You may not even need treatment. There is no treatment available for subclinical genital HPV infection (i.e., no visible warts diagnosed by colposcopy, biopsy, acetic acid application or HPV laboratory tests). That's because there's no certain way to diagnosis subclinical genital HPV infection and no effective therapy. The infection with these low-risk strains will eventually go away on its own.

In the past, treatments for genital warts were administered by health care professionals and often caused more damage than the disease itself. Traditional treatments ranged from cryotherapy, which froze the warts with liquid nitrogen, to electrocautery, which burned off the warts. Today, there are a wide variety of treatments that can be administered by you or your health care professional.

The goal of treatment should be to remove visible genital warts and relieve annoying symptoms. No available treatment is any better than another, and no single treatment is ideal for all cases. Thus, the CDC has developed the following guidelines:

Self-applied treatments:

Podofilox (Condylox). This 0.5 or 0.15 percent solution or gel is a relatively cheap, safe, easy-to-use treatment. It is applied directly to the warts every day for three weeks or twice a day for three days, followed by four days of no therapy, for a total of three to four weeks. One review showed that the higher concentration should be used for penile warts, and the lower concentration should be used for vulvar and anal warts). Studies find that podofilox clears warts in 29 to 90 percent of patients within four to six weeks of treatment. But warts may return after treatment.

Imiquimod (Aldara). This 5 percent cream is used to treat external genital warts and perianal warts, which appear around the anus. It is safe, effective and easy to use. The cream works by stimulating the immune system to target the warts. Apply three times a week at bedtime for up to 16 weeks. Warts may recur after treatment.

People tolerate the two therapies differently, so podofilox may work better for you while imiquimod works better for someone else. Discuss with your doctor which therapy you should try. Side effects of both drugs may include tenderness, irritation and localized burning. Neither has been deemed safe to use during pregnancy.

Treatments applied by health care professionals:

Cryotherapy (freezing off the wart with liquid nitrogen). This treatment is relatively inexpensive. It is usually performed without an anesthesia, and you may experience some discomfort. You may require several treatments a week for up to six weeks to remove all warts.

Podophyllin resin 10 to 25 percent. This solution is applied once a week, typically for four weeks and must be washed off within 12 hours after application to reduce local irritation. It is more likely to cause side effects than the less-toxic, over-the-counter podofilox. There's no evidence that it's safe for use during pregnancy.

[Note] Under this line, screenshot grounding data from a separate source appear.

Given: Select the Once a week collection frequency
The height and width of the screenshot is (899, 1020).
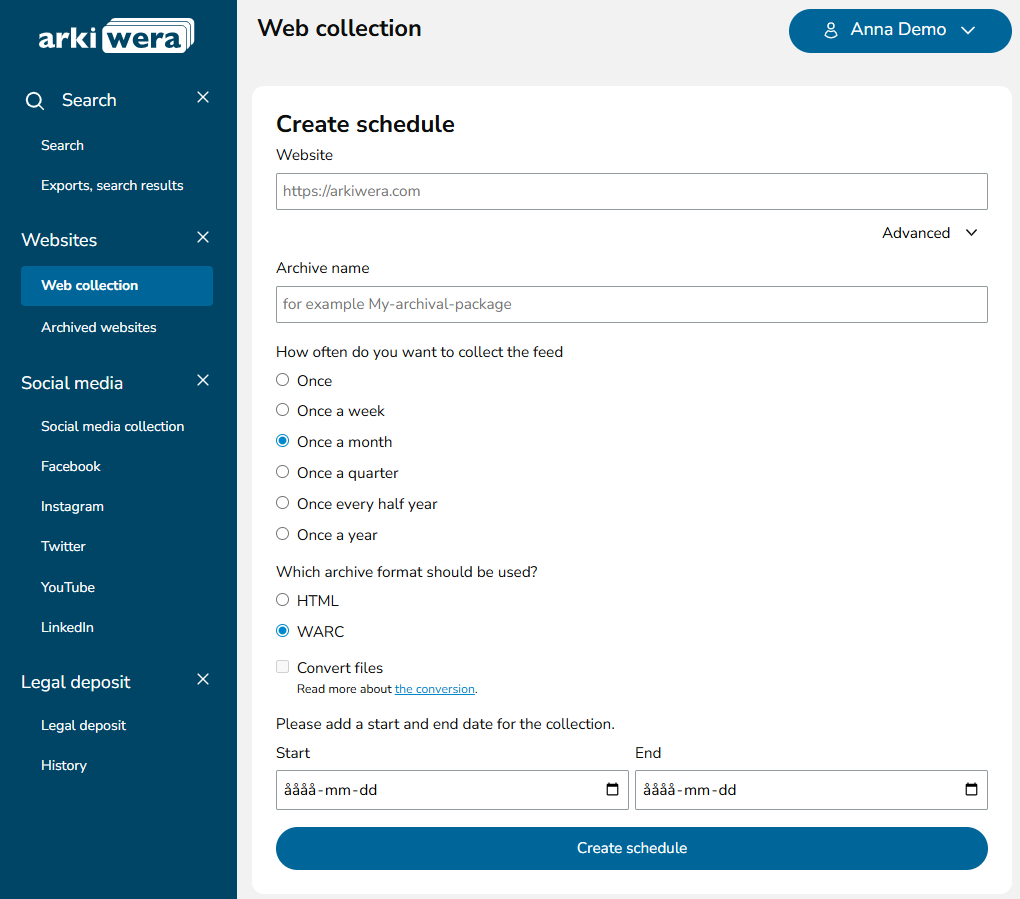Looking at the screenshot, I should (282, 409).
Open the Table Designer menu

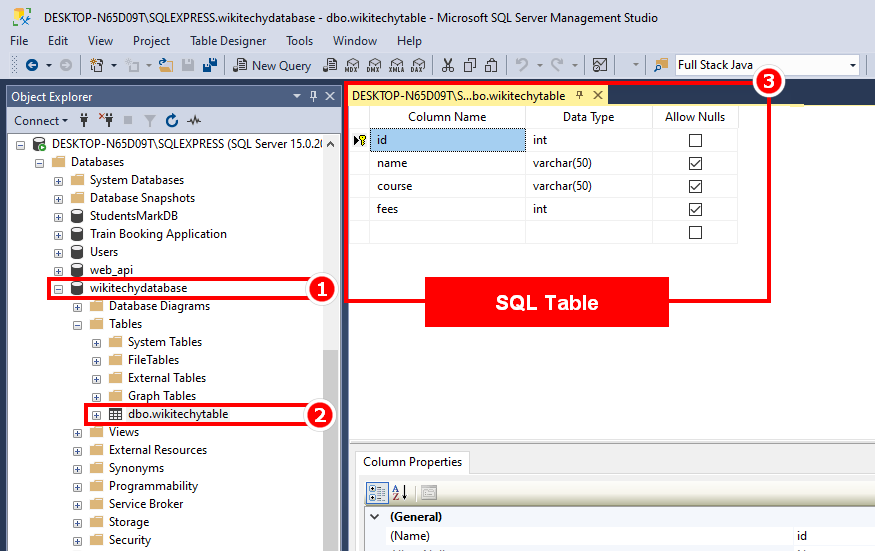[228, 41]
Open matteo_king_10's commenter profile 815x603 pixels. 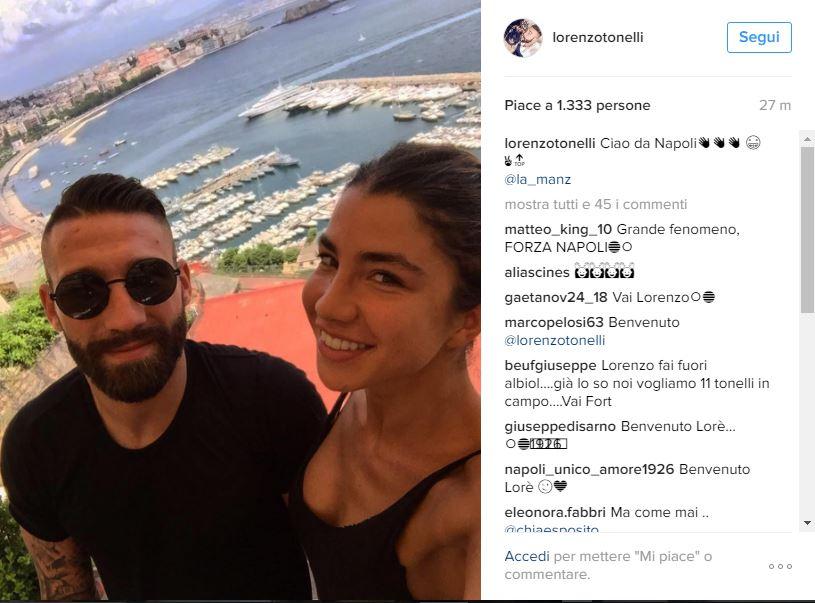tap(558, 229)
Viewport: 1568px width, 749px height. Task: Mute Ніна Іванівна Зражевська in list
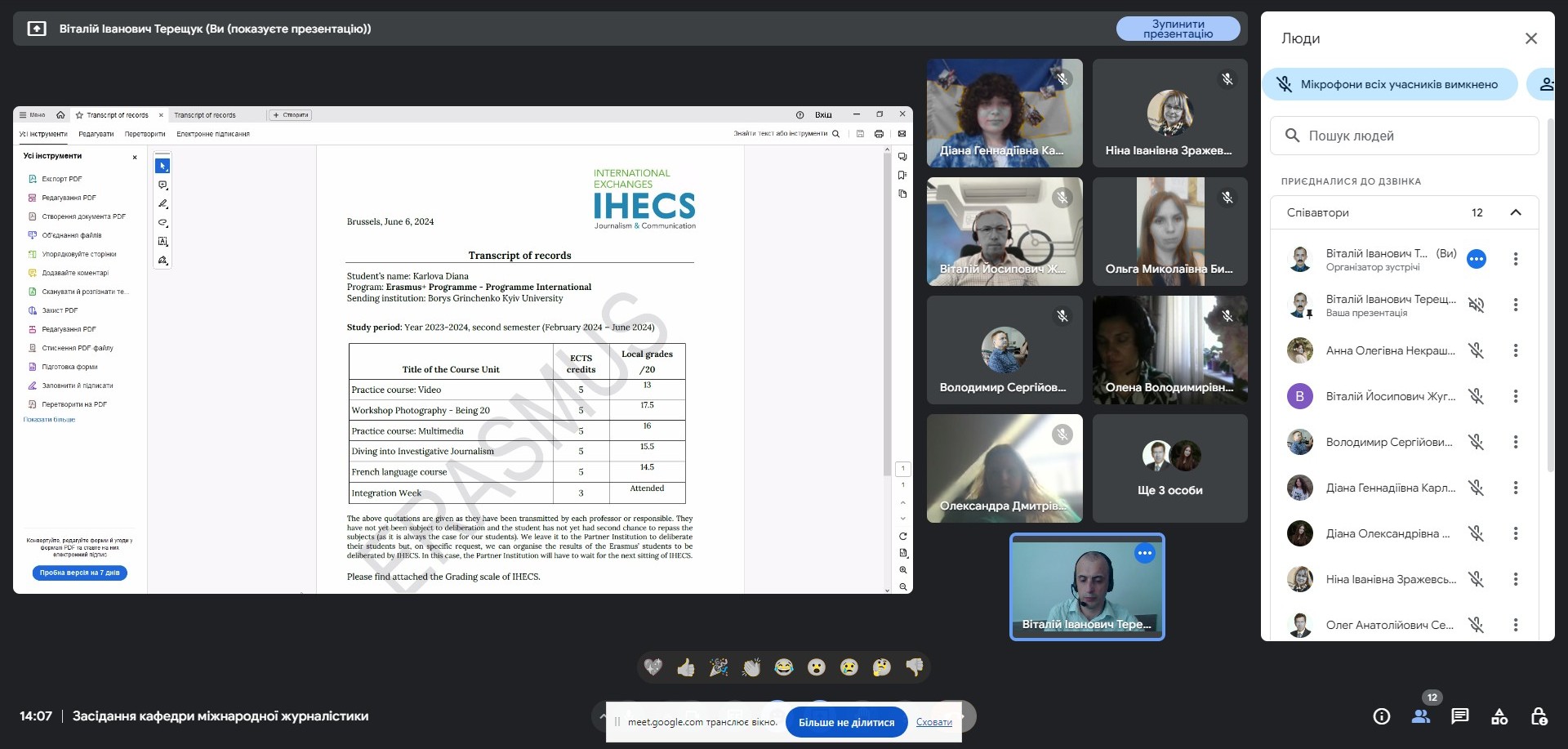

Trichloracetic acid (TCA) or bichloracetic acid (BCA) 10 to 90 percent. These are two other chemicals that are applied to the surface of the wart once a week for four consecutive weeks. These chemicals are stronger forms of the over-the-counter acids used to remove external warts. Because the procedure can be painful, most health care professionals use a topical anesthetic.

Laser therapy (using an intense light to destroy the warts) or surgery (cutting off the warts) gets rid of warts in a single office visit. However, treatment can be expensive and the health care provider must be well trained in these methods. A local or general anesthetic may be used. If not performed correctly, laser therapy can cause burning and scarring.

Interferon, a naturally occurring human protein known for its anti-viral and immunostimulating effects, can be injected directly into the warts. Usual dosage is one million units every other day for eight to 12 weeks, and side effects at these doses are usually mild. Interferon isn't effective in patients whose immune systems are suppressed.

Because HPV is a virus, your immune system plays a role in whether your warts return or not. The virus travels to the lower level of tissue where it can remain indefinitely. You should watch for recurrences, which occur most frequently during the first three months after treatment.

Eating a balanced diet, exercising regularly and avoiding illegal drugs, tobacco and alcohol are simple ways to help maintain a strong immune system.